Sonra zor kısım geldi – kalıpları aramak için çeşitli teleskoplardan ve bilim araçlarından alınan uzun yıllara dayanan gözlemleri birleştirmek. Bu kıdemli bilim adamlarına uzun süreli çalışmalarında katılanlar arasında, çalışma başladığında hiçbiri doğmamış olan birkaç lisans stajyeri vardı. California, Pasadena’daki Caltech’te öğrenciler; California, Pomona’daki Cal Poly Pomona; Columbus, Ohio’daki Ohio Eyalet Üniversitesi; ve Wellesley, Massachusetts’teki Wellesley College.

Bilim adamları, çalışmanın artık daha ayrıntılı bir anlayışa sahip olduklarına göre, sonunda Jüpiter’deki hava durumunu tahmin edebilmelerine yardımcı olacağını umuyorlar.
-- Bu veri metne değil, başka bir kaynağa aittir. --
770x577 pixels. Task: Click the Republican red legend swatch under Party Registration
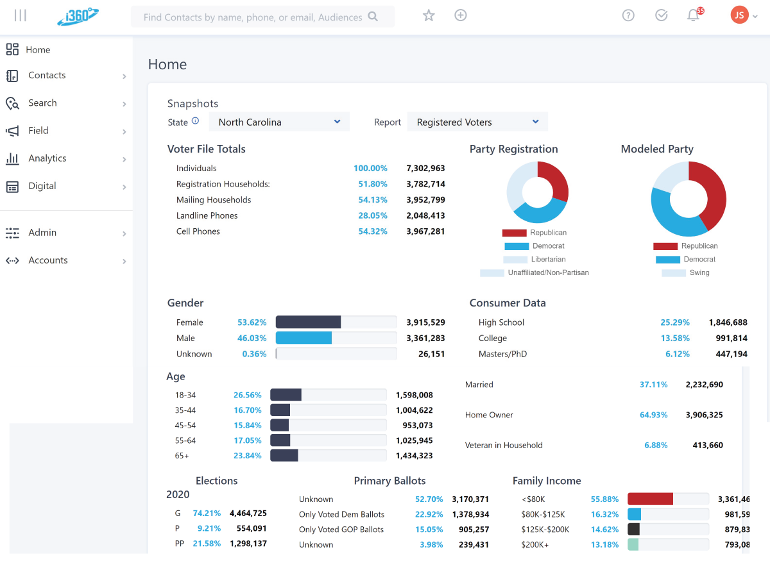(x=514, y=233)
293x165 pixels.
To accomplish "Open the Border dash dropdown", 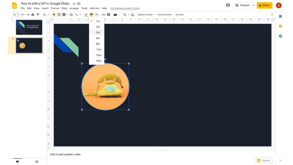I will 96,15.
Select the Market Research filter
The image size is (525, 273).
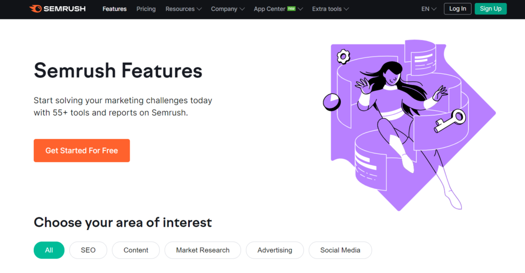pos(203,250)
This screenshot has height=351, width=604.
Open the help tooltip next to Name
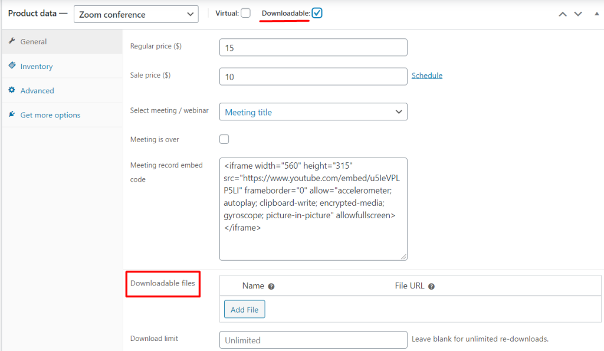point(271,286)
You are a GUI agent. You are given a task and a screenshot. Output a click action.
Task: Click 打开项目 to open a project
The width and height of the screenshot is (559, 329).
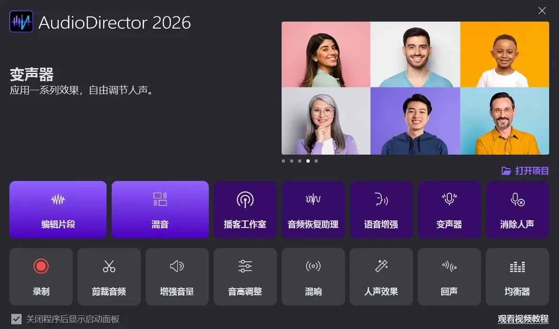524,171
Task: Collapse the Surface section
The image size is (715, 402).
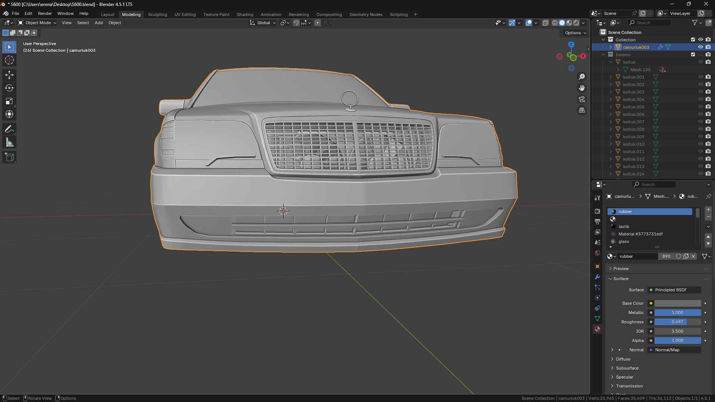Action: tap(621, 279)
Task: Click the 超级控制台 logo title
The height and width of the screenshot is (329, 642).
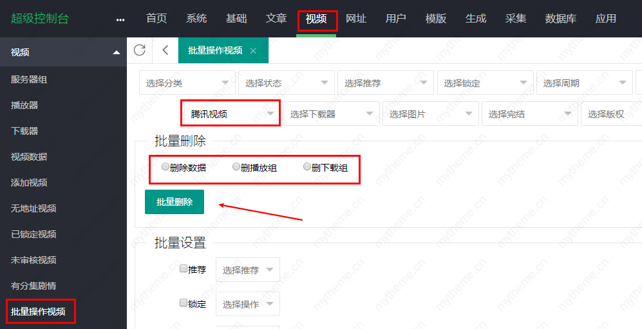Action: (x=40, y=19)
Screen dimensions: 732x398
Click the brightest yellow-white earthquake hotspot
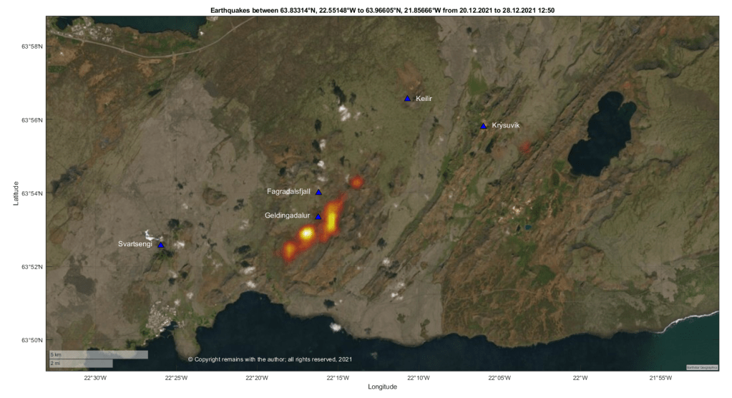tap(307, 233)
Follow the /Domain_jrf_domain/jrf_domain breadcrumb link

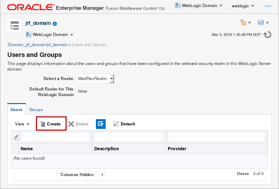(x=37, y=45)
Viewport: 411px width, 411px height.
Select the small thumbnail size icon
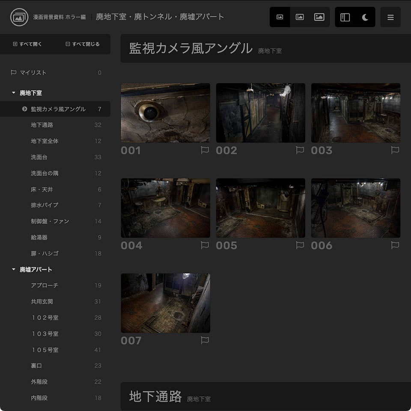click(280, 17)
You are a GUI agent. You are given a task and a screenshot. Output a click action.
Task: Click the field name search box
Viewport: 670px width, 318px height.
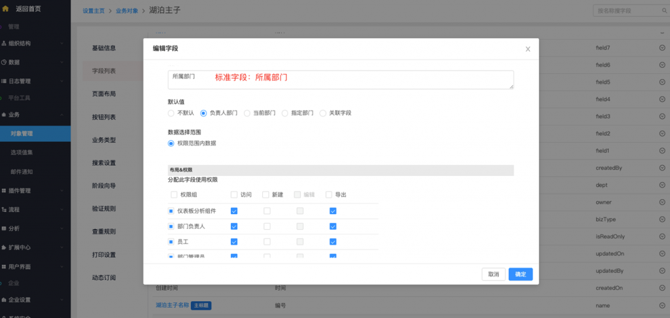coord(627,11)
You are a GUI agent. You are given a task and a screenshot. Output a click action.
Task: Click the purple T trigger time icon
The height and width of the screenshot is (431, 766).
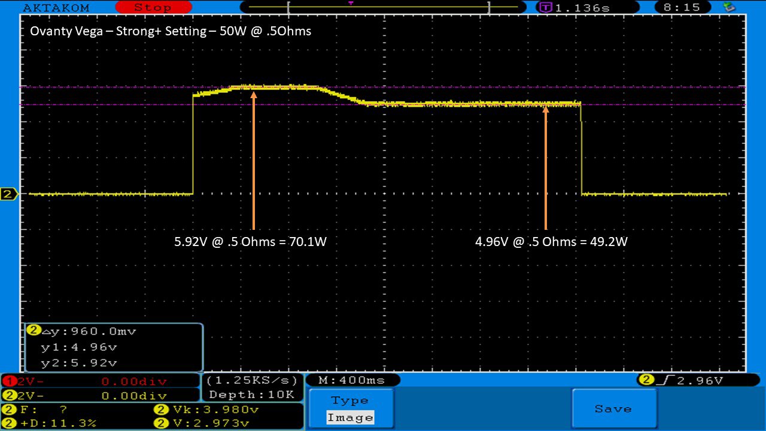[545, 7]
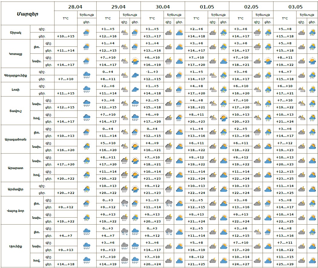
Task: Click the Շիրակ region name
Action: (x=16, y=32)
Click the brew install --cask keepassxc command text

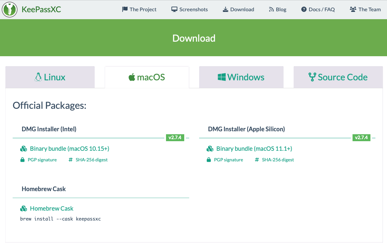pyautogui.click(x=60, y=219)
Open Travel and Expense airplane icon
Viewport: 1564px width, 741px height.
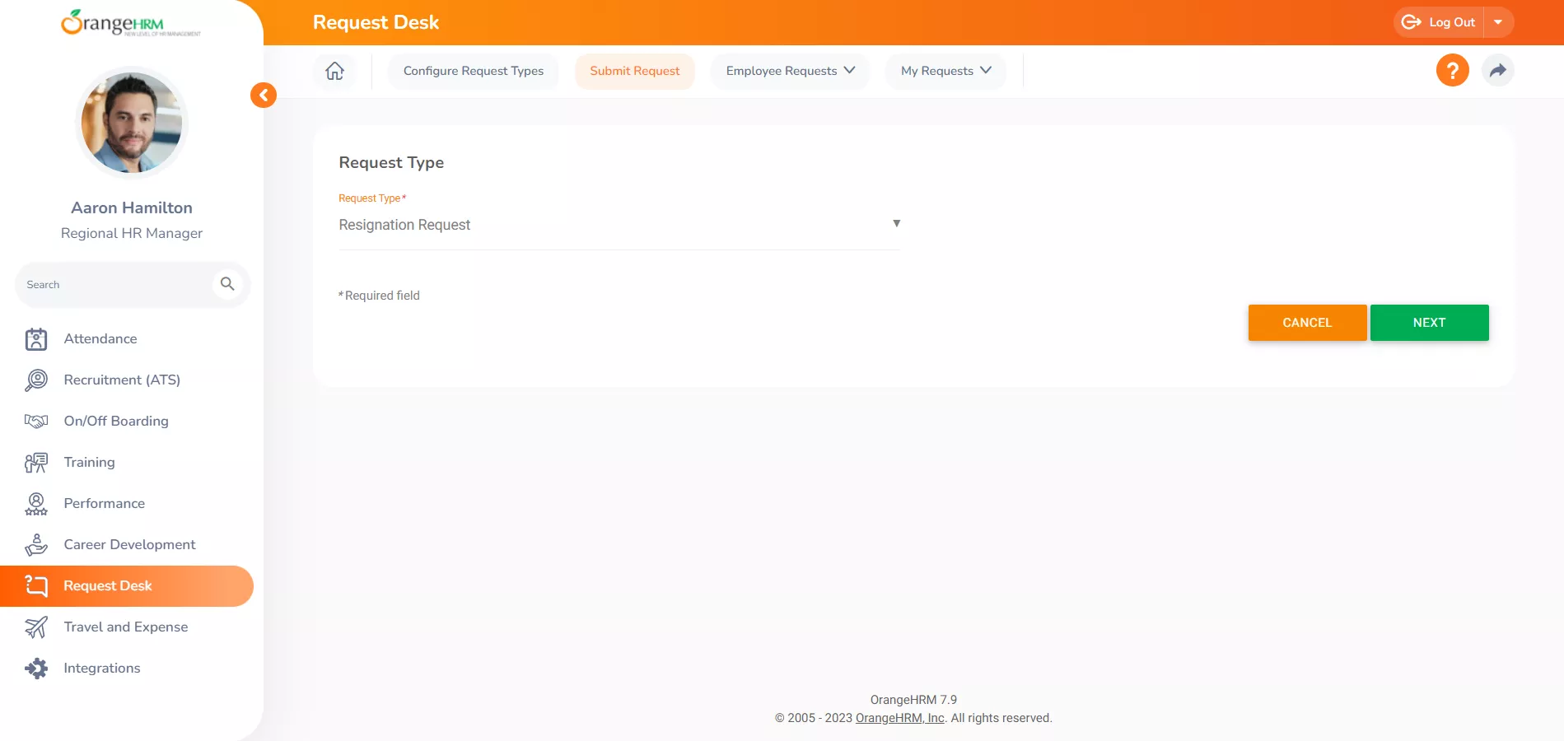pyautogui.click(x=36, y=627)
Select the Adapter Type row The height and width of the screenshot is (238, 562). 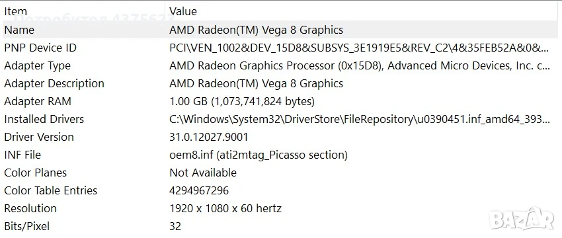279,65
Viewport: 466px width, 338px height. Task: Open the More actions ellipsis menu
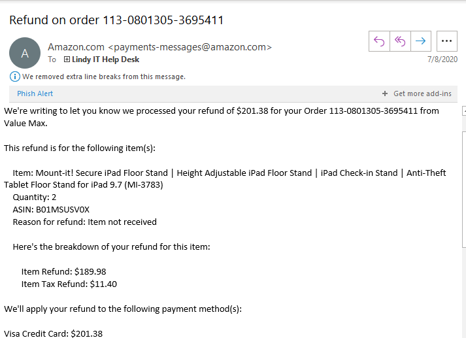click(x=447, y=41)
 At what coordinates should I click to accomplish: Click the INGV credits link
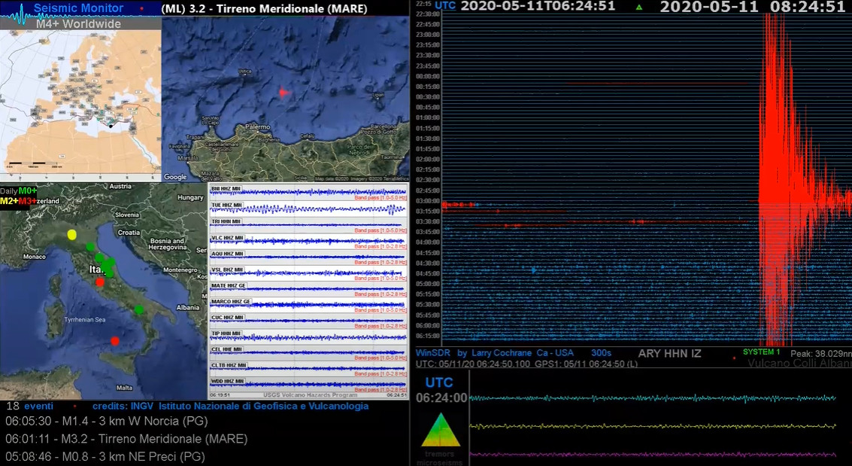tap(230, 407)
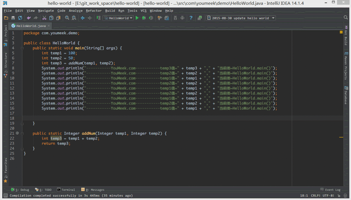Open the Refactor menu
351x200 pixels.
[x=94, y=11]
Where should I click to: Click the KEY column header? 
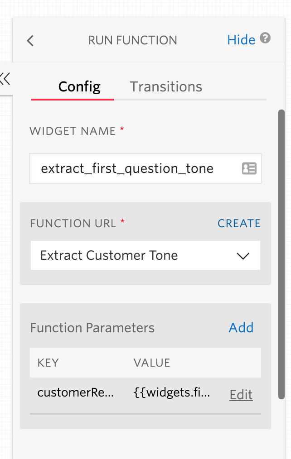click(x=48, y=363)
Araştırma, yalnızca Jüpiter için değil, güneş sistemimizdeki ve ötesindeki tüm dev gezegenler için sıcaklık döngülerinin bilgisayar simülasyonları ve bunların hava durumunu nasıl etkilediği ile iklim modellemesine katkıda bulunabilir.

Fletcher, “Eğer Jüpiter’in atmosferindeki sebep ve sonucu birbirine bağlayabilirsek, bu sıcaklık değişimlerini ve zaman dilimlerini ölçmek, nihayetinde tam bir Jüpiter hava durumu tahmini elde etmeye yönelik bir adımdır” dedi. “Ve daha da büyük resim sorusu, bir gün bunu benzer modellerin ortaya çıkıp çıkmadığını görmek için diğer dev gezegenlere genişletebilir miyiz?”

Referans: “Jüpiter’in troposferik sıcaklıklarında beklenmeyen uzun vadeli değişkenlik” yazan Glenn S. Orton, Arrate Antuñano, Leigh N. Fletcher, James A. Sinclair, Thomas W. Momary, Takuya Fujiyoshi, Padma Yanamandra-Fisher, Padraig T. Donnelly, Jennifer J. Greco, Anna V. Payne, Kimberly A. Boydstun ve Laura E. Wakefield, 19 Aralık 2022, Doğa Astronomisi.